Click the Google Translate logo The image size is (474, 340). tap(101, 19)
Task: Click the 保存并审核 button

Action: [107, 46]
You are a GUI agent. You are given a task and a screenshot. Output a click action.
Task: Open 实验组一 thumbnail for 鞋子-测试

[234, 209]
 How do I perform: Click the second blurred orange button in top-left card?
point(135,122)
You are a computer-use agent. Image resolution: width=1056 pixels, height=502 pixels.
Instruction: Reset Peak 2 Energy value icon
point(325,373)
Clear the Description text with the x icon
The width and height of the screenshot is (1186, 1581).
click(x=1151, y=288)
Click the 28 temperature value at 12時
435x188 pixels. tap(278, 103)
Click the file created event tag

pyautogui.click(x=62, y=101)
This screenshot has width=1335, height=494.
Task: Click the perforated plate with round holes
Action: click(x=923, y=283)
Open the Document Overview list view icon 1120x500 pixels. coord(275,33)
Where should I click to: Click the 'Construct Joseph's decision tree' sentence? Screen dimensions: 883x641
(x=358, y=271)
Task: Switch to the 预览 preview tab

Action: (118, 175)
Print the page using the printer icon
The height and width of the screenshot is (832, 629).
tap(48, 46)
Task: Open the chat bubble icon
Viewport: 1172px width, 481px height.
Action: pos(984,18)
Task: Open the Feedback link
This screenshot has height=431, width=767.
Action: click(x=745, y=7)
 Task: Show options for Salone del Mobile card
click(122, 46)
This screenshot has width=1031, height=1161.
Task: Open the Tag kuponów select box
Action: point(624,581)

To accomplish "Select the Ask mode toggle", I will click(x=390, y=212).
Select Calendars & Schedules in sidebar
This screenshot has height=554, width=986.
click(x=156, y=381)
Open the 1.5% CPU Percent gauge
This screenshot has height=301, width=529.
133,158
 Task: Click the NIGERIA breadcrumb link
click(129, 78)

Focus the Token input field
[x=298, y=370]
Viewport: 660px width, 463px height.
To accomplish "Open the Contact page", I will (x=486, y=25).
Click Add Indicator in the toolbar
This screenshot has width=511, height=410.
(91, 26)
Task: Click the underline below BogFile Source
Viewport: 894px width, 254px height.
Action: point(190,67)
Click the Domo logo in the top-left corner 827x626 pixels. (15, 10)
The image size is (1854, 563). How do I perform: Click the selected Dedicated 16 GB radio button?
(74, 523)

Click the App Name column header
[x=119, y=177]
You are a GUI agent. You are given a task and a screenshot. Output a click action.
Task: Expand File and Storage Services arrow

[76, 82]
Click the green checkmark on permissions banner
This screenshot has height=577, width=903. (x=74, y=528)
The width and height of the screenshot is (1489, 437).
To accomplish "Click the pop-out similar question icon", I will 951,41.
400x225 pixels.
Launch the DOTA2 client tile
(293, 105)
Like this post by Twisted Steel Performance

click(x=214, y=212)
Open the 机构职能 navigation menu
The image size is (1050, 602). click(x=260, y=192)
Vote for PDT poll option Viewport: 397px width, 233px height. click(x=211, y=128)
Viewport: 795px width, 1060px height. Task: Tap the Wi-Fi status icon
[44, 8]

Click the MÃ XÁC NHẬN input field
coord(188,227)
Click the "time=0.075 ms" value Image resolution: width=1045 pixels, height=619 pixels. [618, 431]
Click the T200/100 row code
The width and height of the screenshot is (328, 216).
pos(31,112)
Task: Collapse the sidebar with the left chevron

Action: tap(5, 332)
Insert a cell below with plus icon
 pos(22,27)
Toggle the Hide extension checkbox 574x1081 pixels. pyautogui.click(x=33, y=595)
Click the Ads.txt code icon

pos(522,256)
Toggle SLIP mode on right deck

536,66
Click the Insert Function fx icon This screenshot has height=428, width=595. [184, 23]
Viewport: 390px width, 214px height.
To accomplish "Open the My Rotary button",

-.-.-

→ Exercise description
All of the entries must be written out exactly as they stand.

→ Answer
Click the Google Translate logo The image size is (474, 340). tap(101, 19)
Task: Click the 保存并审核 button

Action: [107, 46]
You are a GUI agent. You are given a task and a screenshot. Output a click action.
Task: Open 实验组一 thumbnail for 鞋子-测试

[234, 209]
 How do I perform: Click the second blurred orange button in top-left card?
point(135,122)
You are a computer-use agent. Image resolution: width=1056 pixels, height=502 pixels.
Instruction: Reset Peak 2 Energy value icon
point(325,373)
Clear the Description text with the x icon
The width and height of the screenshot is (1186, 1581).
click(x=1151, y=288)
Click the 28 temperature value at 12時
435x188 pixels. tap(278, 103)
Click the file created event tag

pyautogui.click(x=62, y=101)
This screenshot has width=1335, height=494.
Task: Click the perforated plate with round holes
Action: click(x=923, y=283)
Open the Document Overview list view icon 1120x500 pixels. coord(275,33)
Where should I click to: Click the 'Construct Joseph's decision tree' sentence? Screen dimensions: 883x641
(x=358, y=271)
Task: Switch to the 预览 preview tab

Action: (118, 175)
Print the page using the printer icon
The height and width of the screenshot is (832, 629).
tap(48, 46)
Task: Open the chat bubble icon
Viewport: 1172px width, 481px height.
Action: pos(984,18)
Task: Open the Feedback link
This screenshot has height=431, width=767.
Action: click(x=745, y=7)
 Task: Show options for Salone del Mobile card
click(122, 46)
This screenshot has width=1031, height=1161.
Task: Open the Tag kuponów select box
Action: point(624,581)

To accomplish "Select the Ask mode toggle", I will click(x=390, y=212).
Select Calendars & Schedules in sidebar
This screenshot has height=554, width=986.
click(x=156, y=381)
Open the 1.5% CPU Percent gauge
This screenshot has height=301, width=529.
133,158
 Task: Click the NIGERIA breadcrumb link
click(129, 78)

Focus the Token input field
[x=298, y=370]
Viewport: 660px width, 463px height.
To accomplish "Open the Contact page", I will (x=486, y=25).
Click Add Indicator in the toolbar
This screenshot has width=511, height=410.
(91, 26)
Task: Click the underline below BogFile Source
Viewport: 894px width, 254px height.
Action: point(190,67)
Click the Domo logo in the top-left corner 827x626 pixels. (15, 10)
The image size is (1854, 563). How do I perform: Click the selected Dedicated 16 GB radio button?
(74, 523)

Click the App Name column header
[x=119, y=177]
You are a GUI agent. You are given a task and a screenshot. Output a click action.
Task: Expand File and Storage Services arrow

[76, 82]
Click the green checkmark on permissions banner
This screenshot has height=577, width=903. (x=74, y=528)
The width and height of the screenshot is (1489, 437).
To accomplish "Click the pop-out similar question icon", I will 951,41.
400x225 pixels.
Launch the DOTA2 client tile
(293, 105)
Like this post by Twisted Steel Performance

click(x=214, y=212)
Open the 机构职能 navigation menu
The image size is (1050, 602). click(x=260, y=192)
Vote for PDT poll option Viewport: 397px width, 233px height. click(x=211, y=128)
Viewport: 795px width, 1060px height. Task: Tap the Wi-Fi status icon
[44, 8]

Click the MÃ XÁC NHẬN input field
coord(188,227)
Click the "time=0.075 ms" value Image resolution: width=1045 pixels, height=619 pixels. [618, 431]
Click the T200/100 row code
The width and height of the screenshot is (328, 216).
pos(31,112)
Task: Collapse the sidebar with the left chevron

Action: tap(5, 332)
Insert a cell below with plus icon
 pos(22,27)
Toggle the Hide extension checkbox 574x1081 pixels. pyautogui.click(x=33, y=595)
Click the Ads.txt code icon

pos(522,256)
Toggle SLIP mode on right deck

536,66
Click the Insert Function fx icon This screenshot has height=428, width=595. [184, 23]
Viewport: 390px width, 214px height.
To accomplish "Open the My Rotary button",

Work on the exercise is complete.